Michael and Peter Spierig, who made a good low budget Australian zombie movie named the Undead that had effects ingenuity, have now leaped to big budget vampires. It is the logical conclusion of Lost Boys, vampire hunting with crossbows in John Carpenter’s Vampires, Blade, and then Underworld. It is the Gattaca you get from a bit of knowledge of the science. Can we not ‘let the right ones in’ and get back to Nosferatu? Vampires are a concept for movies not a concept that needs to be made into a movie. But no question, taken less seriously – for we are already pretending its America when it’s Australia – it is still a polished blood fest worth, as advertised, staying up late for.

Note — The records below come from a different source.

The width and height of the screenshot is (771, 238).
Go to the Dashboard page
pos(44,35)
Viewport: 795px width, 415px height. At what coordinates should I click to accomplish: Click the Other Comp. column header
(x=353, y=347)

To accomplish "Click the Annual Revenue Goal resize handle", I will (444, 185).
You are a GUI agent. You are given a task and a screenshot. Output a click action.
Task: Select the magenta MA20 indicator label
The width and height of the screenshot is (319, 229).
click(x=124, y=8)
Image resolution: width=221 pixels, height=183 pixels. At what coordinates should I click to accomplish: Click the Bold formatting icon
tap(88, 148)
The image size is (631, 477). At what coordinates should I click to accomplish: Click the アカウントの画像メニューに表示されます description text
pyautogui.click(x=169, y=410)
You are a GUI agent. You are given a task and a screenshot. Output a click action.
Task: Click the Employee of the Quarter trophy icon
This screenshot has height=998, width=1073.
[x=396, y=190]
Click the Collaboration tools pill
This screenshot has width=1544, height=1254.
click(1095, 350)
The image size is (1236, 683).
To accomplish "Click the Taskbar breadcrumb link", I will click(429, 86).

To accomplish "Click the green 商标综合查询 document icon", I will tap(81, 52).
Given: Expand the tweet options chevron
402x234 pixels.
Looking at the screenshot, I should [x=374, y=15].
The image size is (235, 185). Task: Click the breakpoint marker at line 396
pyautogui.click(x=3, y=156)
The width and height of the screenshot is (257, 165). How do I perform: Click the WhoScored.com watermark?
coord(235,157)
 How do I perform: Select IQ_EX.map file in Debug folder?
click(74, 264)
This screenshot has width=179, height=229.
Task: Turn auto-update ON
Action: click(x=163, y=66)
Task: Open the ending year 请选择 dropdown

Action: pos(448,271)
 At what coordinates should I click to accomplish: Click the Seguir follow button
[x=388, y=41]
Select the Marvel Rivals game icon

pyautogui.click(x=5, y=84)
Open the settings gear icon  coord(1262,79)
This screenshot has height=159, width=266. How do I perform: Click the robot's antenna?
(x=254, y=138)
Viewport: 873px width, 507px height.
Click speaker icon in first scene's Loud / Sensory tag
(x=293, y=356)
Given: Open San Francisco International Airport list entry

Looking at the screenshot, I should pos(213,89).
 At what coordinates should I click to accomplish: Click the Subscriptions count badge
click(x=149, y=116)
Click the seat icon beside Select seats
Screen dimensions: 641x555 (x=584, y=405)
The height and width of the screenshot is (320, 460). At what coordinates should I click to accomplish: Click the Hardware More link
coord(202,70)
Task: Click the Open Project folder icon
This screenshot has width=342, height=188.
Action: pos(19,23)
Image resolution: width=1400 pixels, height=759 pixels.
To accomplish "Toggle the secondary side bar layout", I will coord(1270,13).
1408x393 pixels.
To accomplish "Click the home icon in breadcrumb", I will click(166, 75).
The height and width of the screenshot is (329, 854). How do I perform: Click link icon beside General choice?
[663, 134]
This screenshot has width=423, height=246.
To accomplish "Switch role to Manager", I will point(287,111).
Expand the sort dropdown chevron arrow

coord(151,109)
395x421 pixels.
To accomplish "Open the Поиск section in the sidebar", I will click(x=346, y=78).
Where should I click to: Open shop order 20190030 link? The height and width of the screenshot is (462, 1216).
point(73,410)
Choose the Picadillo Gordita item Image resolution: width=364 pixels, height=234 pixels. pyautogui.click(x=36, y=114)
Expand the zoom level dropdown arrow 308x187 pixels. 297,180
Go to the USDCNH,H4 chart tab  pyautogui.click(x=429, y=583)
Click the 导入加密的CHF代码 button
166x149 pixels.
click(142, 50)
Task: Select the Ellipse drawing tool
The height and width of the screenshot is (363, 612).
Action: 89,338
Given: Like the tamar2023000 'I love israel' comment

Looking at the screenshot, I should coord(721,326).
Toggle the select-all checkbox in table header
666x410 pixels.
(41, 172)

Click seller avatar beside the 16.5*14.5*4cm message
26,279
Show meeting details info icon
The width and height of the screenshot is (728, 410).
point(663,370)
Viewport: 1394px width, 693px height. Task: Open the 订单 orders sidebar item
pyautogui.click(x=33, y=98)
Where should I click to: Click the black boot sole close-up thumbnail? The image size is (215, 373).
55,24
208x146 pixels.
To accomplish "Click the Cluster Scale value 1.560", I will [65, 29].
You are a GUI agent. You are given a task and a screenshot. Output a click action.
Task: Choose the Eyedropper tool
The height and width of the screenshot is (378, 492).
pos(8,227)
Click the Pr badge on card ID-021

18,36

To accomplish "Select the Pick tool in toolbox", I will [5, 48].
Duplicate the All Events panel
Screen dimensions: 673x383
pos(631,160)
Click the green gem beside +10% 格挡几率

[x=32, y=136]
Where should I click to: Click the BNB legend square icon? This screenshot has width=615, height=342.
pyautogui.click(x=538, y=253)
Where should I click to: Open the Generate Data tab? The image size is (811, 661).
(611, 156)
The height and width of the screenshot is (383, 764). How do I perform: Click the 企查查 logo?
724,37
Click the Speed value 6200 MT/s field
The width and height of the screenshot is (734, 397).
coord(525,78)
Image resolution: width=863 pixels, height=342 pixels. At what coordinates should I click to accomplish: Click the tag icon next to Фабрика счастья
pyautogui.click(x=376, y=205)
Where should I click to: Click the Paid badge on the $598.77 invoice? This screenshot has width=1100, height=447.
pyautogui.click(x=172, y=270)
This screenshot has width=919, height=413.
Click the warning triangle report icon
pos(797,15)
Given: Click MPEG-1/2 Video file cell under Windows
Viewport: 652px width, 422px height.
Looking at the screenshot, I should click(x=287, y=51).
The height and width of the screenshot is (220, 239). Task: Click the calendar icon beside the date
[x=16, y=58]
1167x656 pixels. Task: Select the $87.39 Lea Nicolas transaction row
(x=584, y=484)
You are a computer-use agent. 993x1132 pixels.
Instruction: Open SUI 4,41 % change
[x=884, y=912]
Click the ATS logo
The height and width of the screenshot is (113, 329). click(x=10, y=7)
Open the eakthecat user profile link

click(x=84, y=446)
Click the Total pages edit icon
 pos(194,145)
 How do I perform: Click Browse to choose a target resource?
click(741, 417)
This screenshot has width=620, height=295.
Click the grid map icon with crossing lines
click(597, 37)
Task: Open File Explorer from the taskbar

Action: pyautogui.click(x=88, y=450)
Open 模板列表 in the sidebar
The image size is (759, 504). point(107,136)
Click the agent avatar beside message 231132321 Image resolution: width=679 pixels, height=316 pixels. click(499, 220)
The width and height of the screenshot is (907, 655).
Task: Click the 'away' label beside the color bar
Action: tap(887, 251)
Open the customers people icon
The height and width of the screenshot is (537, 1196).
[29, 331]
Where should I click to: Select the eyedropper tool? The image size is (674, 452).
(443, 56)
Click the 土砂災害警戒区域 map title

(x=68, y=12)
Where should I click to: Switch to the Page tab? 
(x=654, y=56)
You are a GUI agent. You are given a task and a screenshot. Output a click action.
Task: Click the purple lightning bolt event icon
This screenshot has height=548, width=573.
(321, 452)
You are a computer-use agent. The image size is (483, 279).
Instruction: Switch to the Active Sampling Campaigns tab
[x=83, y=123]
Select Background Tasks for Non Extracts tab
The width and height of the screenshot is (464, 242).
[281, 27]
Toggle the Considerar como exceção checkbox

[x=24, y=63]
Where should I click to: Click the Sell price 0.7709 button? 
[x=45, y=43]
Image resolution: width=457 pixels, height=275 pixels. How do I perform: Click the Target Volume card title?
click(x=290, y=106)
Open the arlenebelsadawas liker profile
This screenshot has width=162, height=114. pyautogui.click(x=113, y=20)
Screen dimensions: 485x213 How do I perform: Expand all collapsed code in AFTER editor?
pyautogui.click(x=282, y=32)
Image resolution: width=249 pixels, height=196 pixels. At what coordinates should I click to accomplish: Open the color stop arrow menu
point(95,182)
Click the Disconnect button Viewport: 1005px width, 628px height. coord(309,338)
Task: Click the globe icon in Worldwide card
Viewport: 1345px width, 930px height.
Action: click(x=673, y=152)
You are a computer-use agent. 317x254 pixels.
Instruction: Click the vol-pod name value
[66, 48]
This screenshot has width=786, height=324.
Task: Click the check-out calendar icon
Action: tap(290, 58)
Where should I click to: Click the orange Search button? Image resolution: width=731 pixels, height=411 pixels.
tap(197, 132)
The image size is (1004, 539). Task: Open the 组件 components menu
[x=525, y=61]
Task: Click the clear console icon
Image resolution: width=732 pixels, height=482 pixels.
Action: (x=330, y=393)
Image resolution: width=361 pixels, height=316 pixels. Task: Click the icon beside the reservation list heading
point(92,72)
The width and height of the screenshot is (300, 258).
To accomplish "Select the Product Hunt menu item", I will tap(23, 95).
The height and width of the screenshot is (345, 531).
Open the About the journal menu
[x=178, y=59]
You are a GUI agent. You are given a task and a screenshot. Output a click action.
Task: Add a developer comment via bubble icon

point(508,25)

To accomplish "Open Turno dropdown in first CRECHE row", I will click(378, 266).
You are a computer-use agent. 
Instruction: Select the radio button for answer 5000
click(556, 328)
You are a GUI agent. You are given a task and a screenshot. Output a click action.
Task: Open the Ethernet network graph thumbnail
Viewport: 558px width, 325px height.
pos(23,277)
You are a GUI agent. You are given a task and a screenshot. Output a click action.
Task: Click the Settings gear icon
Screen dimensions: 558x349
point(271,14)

The vamps have taken over the world, reversing it, and running it like a corporation. Only five per cent of the population survives as humans in rebel groups, who hug each other like Matrix revolutionaries. Vampires go home at dawn to bed pulling into their suburban driveways, and operate in the day using sophisticated technology to shield themselves from the suns deadly rays, powering along on fluorescent lit subwalks, driving in cars using cameras to see, and sipping blood coffee. We learn these things with the groaning metallic and strong Star Wars sounds of composer Christopher Gordon (Master and Commander: The Far Side of the World) in the beginning, but it soaks into the background and is eventually lost as we become cognizant of the plots inevitable trajectory. It is an interesting dystopia at first, but in action becomes what we’ve seen before.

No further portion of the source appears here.